• **Apply what you read**
A – In the essay on transdisciplinarity, reproduce the text between "An ode to transdisciplinarity" and "a positive difference.", inclusive, substituting "pieces" for "essays".
B – According to the essay on transdisciplinarity, what is the subject of the writer's master thesis?
C – Resume the essay on transdisciplinarity, picking up after its final sentence.

An ode to transdisciplinarity
A while ago I read The Anthropocene Reviewed, by John Green. It is a collection of essays on the era we are currently living in: the one in which humans are significantly shaping the planet. Every essay reviews an aspect of the Anthropocene – from Super Mario Kart, to air-conditioning, to teddy bears – on a scale of 1-5 stars. Green evaluates “developments” that are not always showing progression and habits that make little sense, but he also assesses projects, communities, and objects with a positive impact on the world. At the core, his essays display human interactions and collaborations: whether they harm the planet or join forces to make a positive difference.
Zooming in on the latter, Green argues that although some people are at the forefront of positive change, developments and sustainability transitions can never be attributed to one “genius”. At one point, he writes: “What’s most interesting to me about humanity is not what our individual members do, but the kinds of systems we build and maintain together. The light bulb is cool and everything, but what is really cool is the electrical grid used to power it.” As I’m currently writing my master thesis on system dynamics and the energy transition, a poetic sentence like this obviously gets my heart racing, but energy aside, I think this line holds the key to environmental change.

• **Records provided**
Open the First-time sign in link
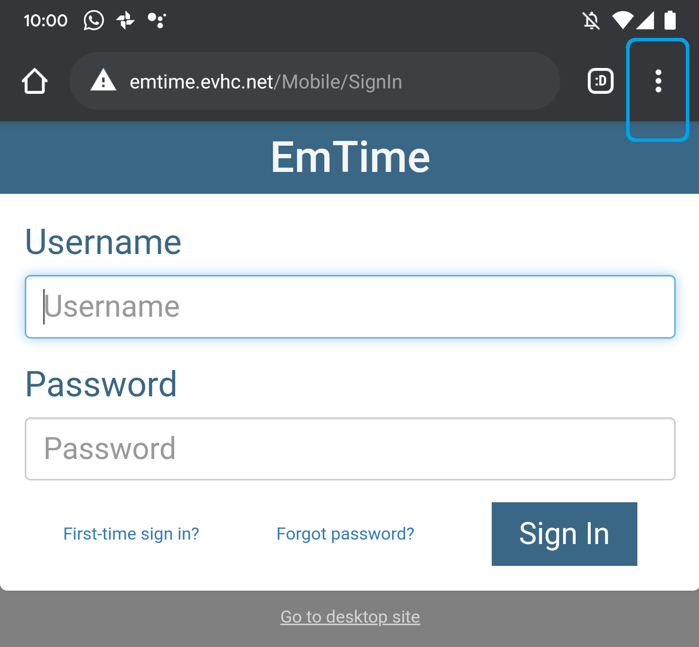The image size is (699, 647). [131, 534]
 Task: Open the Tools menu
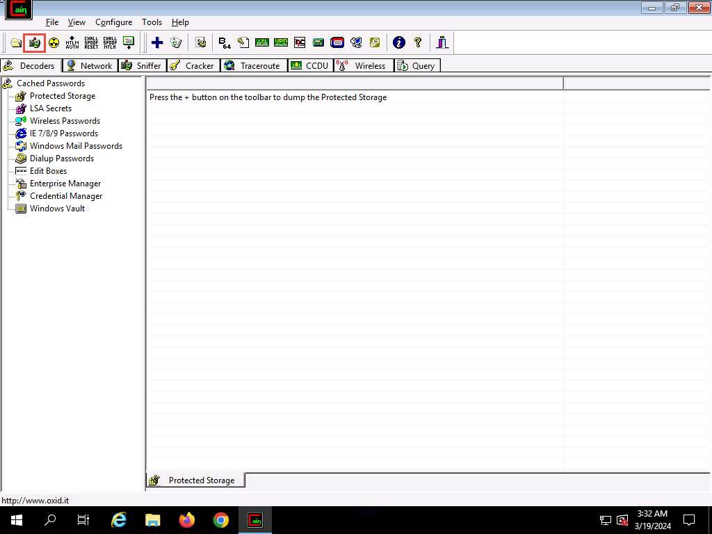click(152, 22)
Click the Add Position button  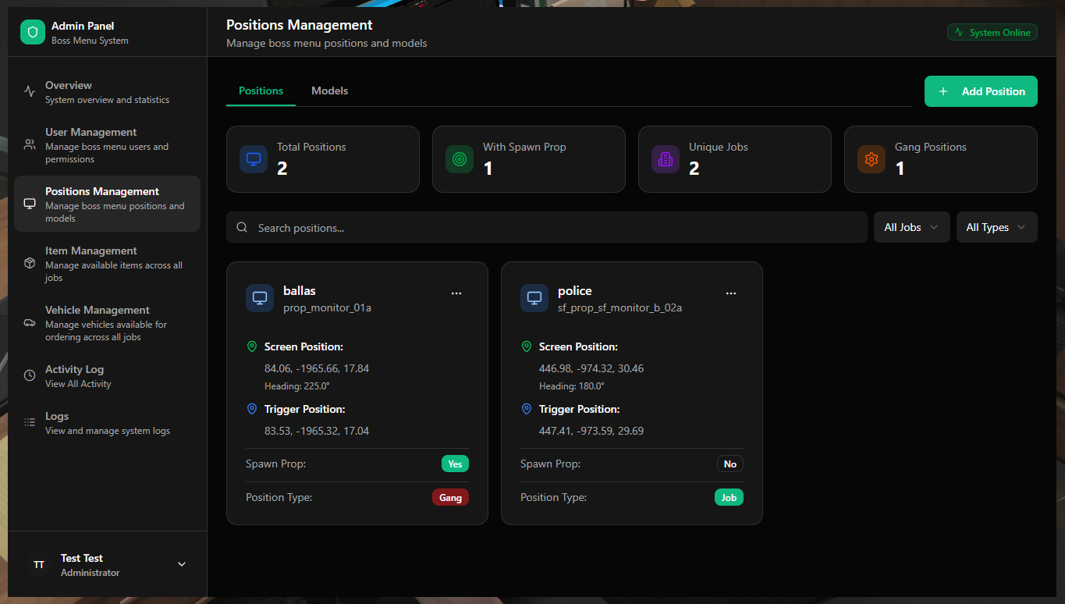point(981,91)
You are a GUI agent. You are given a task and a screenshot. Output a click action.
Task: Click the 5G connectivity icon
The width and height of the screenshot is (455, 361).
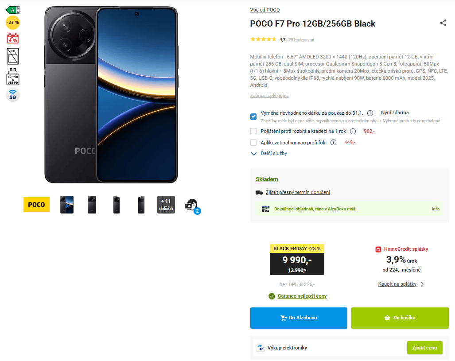(13, 95)
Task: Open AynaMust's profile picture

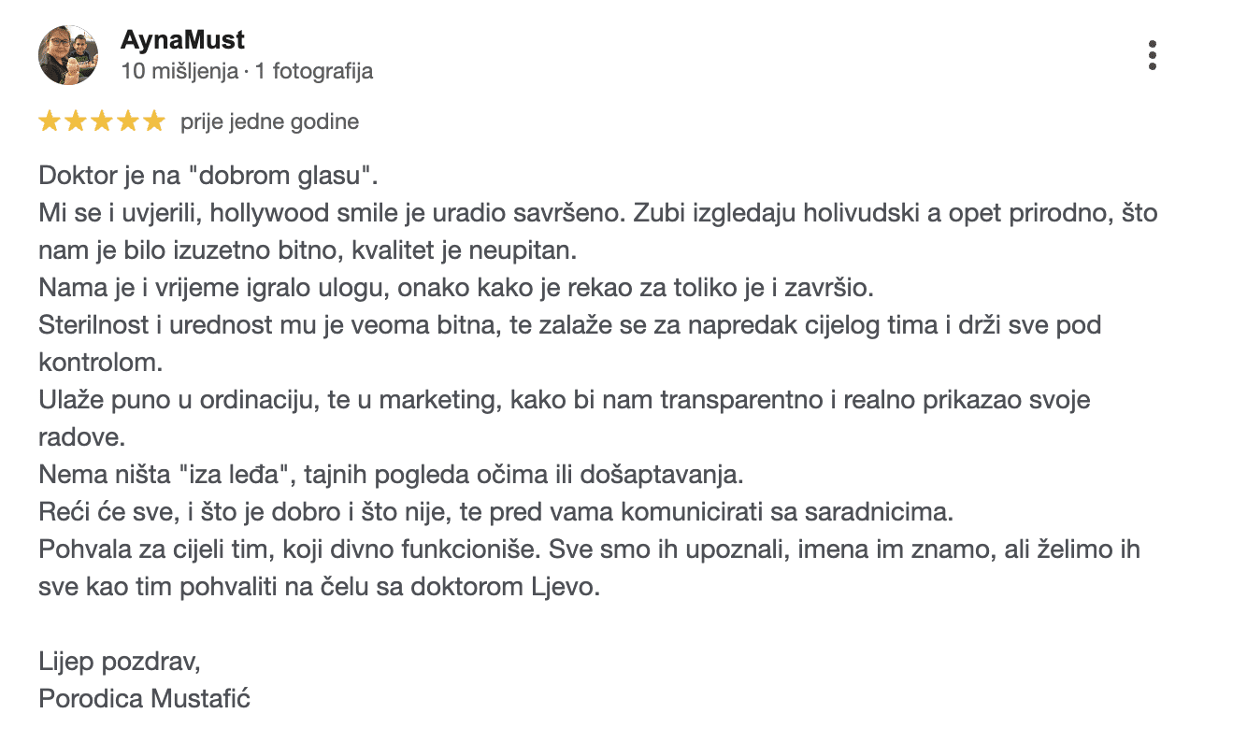Action: click(x=68, y=55)
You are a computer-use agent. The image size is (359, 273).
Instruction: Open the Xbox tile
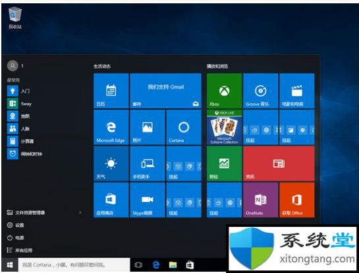224,91
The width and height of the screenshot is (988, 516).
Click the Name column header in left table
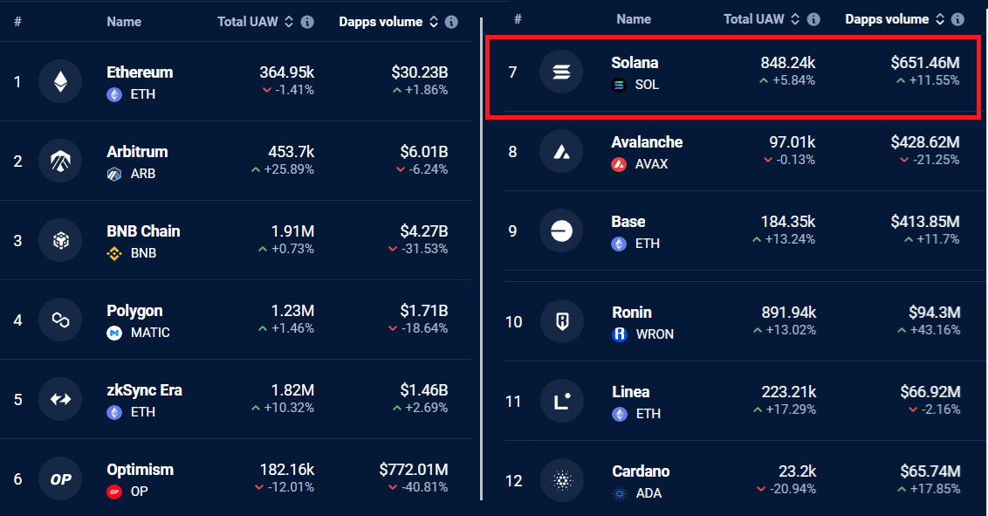[x=124, y=22]
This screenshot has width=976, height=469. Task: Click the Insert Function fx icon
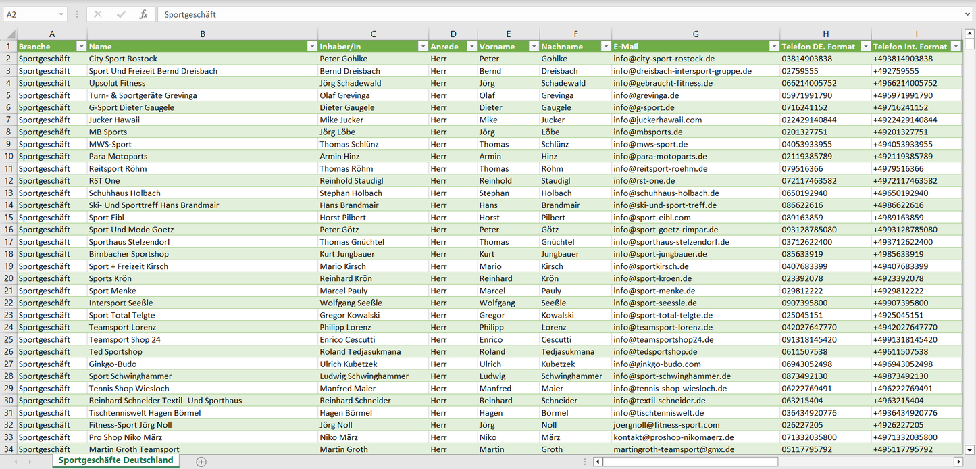[x=143, y=14]
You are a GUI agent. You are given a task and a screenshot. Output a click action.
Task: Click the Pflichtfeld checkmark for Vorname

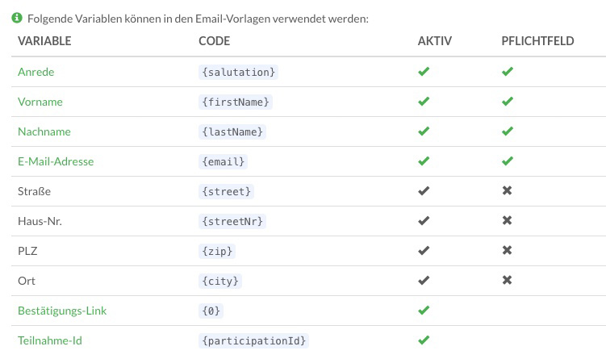[507, 101]
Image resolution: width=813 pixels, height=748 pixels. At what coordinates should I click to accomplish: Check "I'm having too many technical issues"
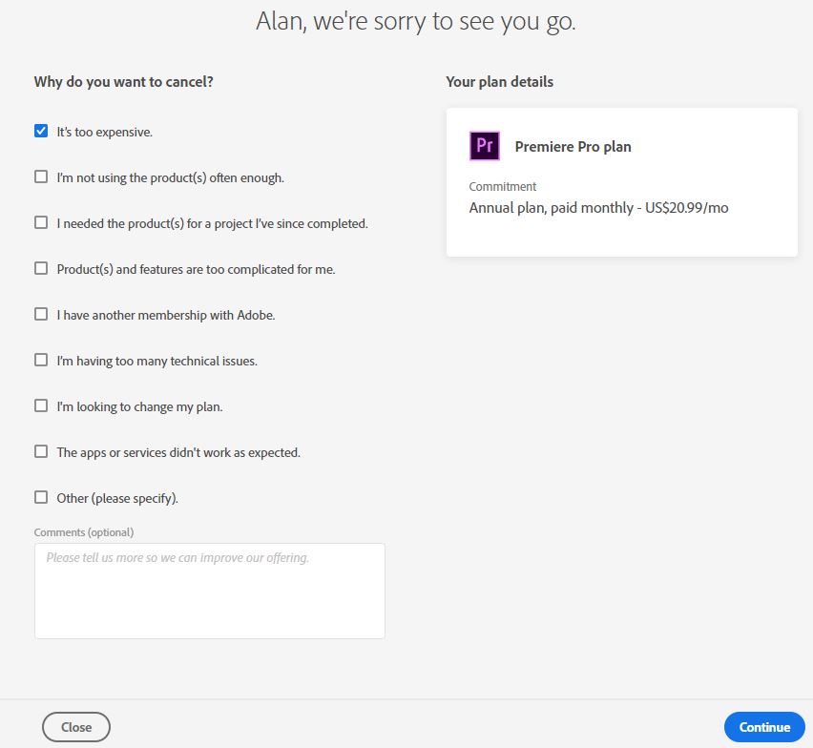tap(41, 360)
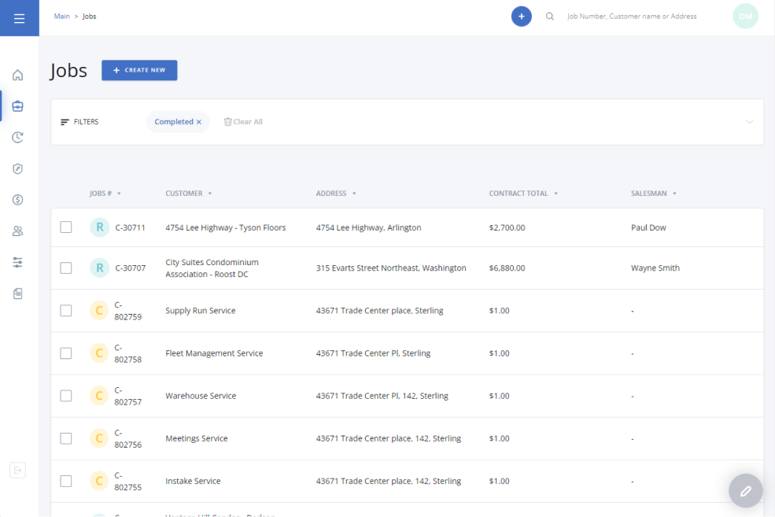Viewport: 775px width, 517px height.
Task: Click the blue plus quick-add button
Action: pos(521,17)
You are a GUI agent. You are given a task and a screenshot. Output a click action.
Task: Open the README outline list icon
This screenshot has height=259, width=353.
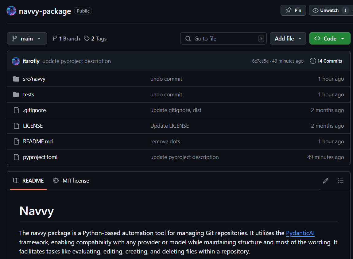(x=340, y=181)
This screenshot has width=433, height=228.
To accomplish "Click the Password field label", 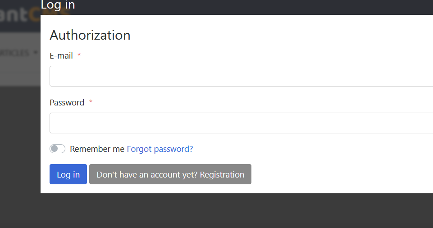I will click(67, 103).
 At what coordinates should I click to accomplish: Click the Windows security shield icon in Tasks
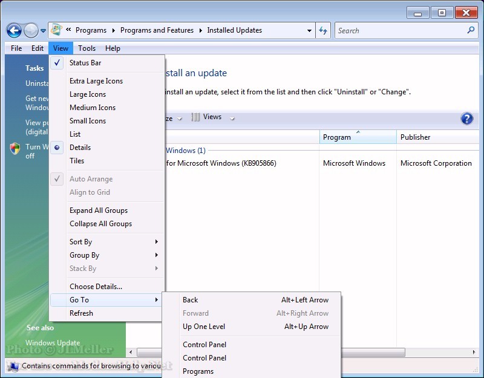pyautogui.click(x=15, y=149)
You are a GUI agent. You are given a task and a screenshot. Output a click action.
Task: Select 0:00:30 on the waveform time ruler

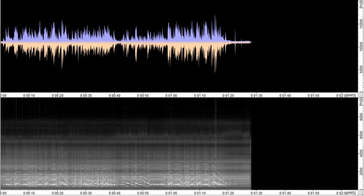click(86, 95)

• **List of answers**
A –
An ode to transdisciplinarity
A while ago I read The Anthropocene Reviewed, by John Green. It is a collection of pieces on the era we are currently living in: the one in which humans are significantly shaping the planet. Every essay reviews an aspect of the Anthropocene – from Super Mario Kart, to air-conditioning, to teddy bears – on a scale of 1-5 stars. Green evaluates “developments” that are not always showing progression and habits that make little sense, but he also assesses projects, communities, and objects with a positive impact on the world. At the core, his pieces display human interactions and collaborations: whether they harm the planet or join forces to make a positive difference.

B – System dynamics and the energy transition.

C –
I am lucky to be in a transdisciplinary master’s programme. My teachers and classmates come from a wide variety of backgrounds, my courses cover environmental science and public administration, and my research is fed by both statistics and models, as well as by policy documents and case studies. I always thought that a broad orientation was mainly for students who had too many interests and had trouble choosing a focus. But I now realise that connecting disciplines is a science in and of itself.
I can see what happens when we bring all these different perspectives to the table. When archaeologists talk to industrial ecologists who talk to anthropologists who talk to biologists and policy scientists. It will no longer be just one genius thinking on how to proceed with the world; it becomes a collaborative network of people sharing their knowledge, passion, and creativity. Bridging disciplines. Coupling ideas.
And yes, that is hard. And yes, that is necessary.
Because the sustainability transitions of today are not just about the environment. Or about the economy. Or about health. They are about everything and everything, and about the grid that connects everything to everything.
So let us take a moment to cherish transdisciplinarity. And let us continue working together.